🤖 AI Summary
This study addresses the underperformance of medical multimodal large language models (MLLMs) in zero-shot medical image understanding, which stems primarily from inadequate visual grounding capabilities—a limitation that has lacked systematic investigation. The work presents the first comprehensive analysis identifying visual grounding bias as a critical bottleneck in medical MLLMs and introduces VGMED, a novel evaluation benchmark annotated by clinical experts, along with new quantitative metrics and qualitative analysis protocols. Furthermore, the authors propose VGRefine, a training-free inference-time optimization method that enhances localization accuracy through attention redistribution.
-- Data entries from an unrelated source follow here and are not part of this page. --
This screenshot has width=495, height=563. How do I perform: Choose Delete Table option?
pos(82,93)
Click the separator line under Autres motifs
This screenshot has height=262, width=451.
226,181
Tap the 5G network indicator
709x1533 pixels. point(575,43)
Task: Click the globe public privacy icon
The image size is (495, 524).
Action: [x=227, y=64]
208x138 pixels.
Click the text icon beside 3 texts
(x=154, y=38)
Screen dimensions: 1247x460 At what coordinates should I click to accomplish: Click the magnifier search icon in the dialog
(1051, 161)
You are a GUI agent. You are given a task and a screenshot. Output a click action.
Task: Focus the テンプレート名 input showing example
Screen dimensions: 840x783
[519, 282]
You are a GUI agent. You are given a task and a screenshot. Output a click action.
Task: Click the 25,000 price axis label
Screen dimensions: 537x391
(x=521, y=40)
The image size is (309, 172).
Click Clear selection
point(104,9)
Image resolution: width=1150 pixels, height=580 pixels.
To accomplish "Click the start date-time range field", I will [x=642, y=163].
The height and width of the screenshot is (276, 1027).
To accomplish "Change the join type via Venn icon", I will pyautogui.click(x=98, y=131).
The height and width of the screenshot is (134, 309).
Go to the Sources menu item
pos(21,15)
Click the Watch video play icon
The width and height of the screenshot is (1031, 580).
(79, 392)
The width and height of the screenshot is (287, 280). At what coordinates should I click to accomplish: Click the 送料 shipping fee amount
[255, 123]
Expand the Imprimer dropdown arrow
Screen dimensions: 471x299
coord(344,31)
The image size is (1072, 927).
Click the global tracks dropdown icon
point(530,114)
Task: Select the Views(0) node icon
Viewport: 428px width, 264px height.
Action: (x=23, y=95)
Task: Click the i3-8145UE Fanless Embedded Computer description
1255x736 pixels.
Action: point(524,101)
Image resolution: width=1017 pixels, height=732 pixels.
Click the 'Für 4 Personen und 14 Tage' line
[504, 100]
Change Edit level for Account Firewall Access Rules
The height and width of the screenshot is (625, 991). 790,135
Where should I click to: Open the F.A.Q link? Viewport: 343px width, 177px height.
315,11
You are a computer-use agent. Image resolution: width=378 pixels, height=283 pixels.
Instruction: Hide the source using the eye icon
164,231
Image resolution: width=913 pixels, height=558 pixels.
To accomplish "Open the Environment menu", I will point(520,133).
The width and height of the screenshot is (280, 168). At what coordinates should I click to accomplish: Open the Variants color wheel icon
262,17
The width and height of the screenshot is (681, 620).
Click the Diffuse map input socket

Extensive experiments across eight state-of-the-art medical MLLMs and six Med-VQA benchmarks—spanning eight imaging modalities and over 110,000 samples—demonstrate that VGRefine consistently improves both visual grounding and question-answering performance, achieving state-of-the-art results.
📝 Abstract
Generalist multimodal large language models (MLLMs) have achieved impressive performance across a wide range of vision-language tasks. However, their performance on medical tasks, particularly in zero-shot settings where generalization is critical, remains suboptimal. A key research gap is the limited understanding of why medical MLLMs underperform in medical image interpretation. In this work, we present a pioneering systematic investigation into the visual grounding capabilities of state-of-the-art medical MLLMs. To disentangle visual grounding from semantic grounding, we design VGMED, a novel evaluation dataset developed with expert clinical guidance, explicitly assessing the visual grounding capability of medical MLLMs. We introduce new quantitative metrics and conduct detailed qualitative analyses. Our study across eight state-of-the-art (SOTA) medical MLLMs validates that they often fail to ground their predictions in clinically relevant image regions. We note that this finding is specific to medical image analysis; in contrast, prior work has shown that MLLMs are capable of grounding their predictions in the correct image regions when applied to natural scene images. Motivated by these findings, we propose VGRefine, a simple yet effective inference-time method that refines attention distribution to improve visual grounding in medical settings. Our approach achieves SOTA performance across 6 diverse Med-VQA benchmarks (over 110K VQA samples from 8 imaging modalities) without requiring additional training or external expert models. Overall, our work, for the first time, systematically validates inadequate visual grounding as one of the key contributing factors for medical MLLMs' under-performance. Additional experiments are included in the Supp.